In any case, though, if you haven't already checked CPAN, that's where I would start if I wanted to do something like this.
My answer here only deals with bounces which is more straightforward.
Using DSN (Delivery Status Notification) identifier will help you detect a DSN/bounced message. It should go to Return-Path and not Reply-To.
Here's a sample of a typical DSN message. The header information includes the message id, content type has specific values (delivery-status) etc.
Not able to provide you any codes in perl, just my 2 cents of idea.

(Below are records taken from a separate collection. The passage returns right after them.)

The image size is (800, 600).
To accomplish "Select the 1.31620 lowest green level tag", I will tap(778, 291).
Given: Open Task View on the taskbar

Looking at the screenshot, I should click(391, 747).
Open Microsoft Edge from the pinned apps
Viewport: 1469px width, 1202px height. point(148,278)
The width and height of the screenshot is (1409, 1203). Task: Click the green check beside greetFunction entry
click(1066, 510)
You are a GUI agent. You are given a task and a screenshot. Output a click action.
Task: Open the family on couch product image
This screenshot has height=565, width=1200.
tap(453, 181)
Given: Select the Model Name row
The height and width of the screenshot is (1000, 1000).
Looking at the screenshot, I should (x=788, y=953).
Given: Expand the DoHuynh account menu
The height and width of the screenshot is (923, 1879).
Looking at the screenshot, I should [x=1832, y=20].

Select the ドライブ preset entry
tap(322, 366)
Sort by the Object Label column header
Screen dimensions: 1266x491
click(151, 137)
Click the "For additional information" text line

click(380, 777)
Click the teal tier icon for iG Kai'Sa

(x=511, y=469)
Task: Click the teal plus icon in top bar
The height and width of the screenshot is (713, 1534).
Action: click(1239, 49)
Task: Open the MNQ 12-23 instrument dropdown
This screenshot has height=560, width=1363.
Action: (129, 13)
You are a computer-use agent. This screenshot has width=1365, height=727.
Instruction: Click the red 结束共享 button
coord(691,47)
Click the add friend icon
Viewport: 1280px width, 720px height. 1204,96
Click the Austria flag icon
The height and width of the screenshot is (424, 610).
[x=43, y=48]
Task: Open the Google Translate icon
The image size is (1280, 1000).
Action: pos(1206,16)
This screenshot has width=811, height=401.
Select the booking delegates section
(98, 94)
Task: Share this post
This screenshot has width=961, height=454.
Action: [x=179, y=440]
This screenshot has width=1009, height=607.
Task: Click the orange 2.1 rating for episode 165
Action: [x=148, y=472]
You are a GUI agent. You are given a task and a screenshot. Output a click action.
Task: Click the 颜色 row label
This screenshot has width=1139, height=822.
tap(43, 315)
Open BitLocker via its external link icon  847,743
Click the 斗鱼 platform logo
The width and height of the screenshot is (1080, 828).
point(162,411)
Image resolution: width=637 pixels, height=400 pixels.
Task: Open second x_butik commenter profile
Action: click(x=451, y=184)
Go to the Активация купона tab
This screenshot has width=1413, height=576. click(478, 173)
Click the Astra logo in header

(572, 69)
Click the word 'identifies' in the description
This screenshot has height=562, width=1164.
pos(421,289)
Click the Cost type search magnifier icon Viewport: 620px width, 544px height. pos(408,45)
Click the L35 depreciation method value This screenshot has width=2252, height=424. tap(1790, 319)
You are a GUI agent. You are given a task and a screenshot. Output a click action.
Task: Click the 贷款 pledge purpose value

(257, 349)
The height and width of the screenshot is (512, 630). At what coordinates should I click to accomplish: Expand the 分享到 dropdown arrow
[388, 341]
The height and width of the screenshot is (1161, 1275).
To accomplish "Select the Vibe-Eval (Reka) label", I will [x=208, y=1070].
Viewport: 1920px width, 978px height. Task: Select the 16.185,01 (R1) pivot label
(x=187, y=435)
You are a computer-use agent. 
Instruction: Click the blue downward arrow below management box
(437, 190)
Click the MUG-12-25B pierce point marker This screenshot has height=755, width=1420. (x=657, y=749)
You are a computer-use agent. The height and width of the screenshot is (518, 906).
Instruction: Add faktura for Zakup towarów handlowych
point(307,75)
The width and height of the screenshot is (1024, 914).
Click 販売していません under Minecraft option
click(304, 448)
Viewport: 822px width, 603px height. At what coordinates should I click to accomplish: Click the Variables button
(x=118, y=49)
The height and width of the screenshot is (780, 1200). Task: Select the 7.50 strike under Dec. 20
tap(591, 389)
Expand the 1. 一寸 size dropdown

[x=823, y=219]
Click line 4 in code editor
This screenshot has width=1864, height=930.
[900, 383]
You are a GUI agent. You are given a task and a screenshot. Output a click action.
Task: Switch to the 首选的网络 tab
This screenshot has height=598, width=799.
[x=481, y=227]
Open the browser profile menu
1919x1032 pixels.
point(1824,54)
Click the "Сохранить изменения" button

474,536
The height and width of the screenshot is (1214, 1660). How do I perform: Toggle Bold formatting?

PS: Do note that not all mail servers or MTA conforms to this, but I guess most do.
There should be a standard way of dealing with this, but the problem is that you'd have to assume that systems that send auto-replies comply to that standard, when most the time, they just don't.
How do you get the address that you reply to? I hope you aren't using the From: header. Check the Reply-to: header first and if that doesn't exist, use the Return-path:.
But whatever you do, you will simply have to keep a log of what you sent to whom and throttle your bot to some sensible value of messages per time.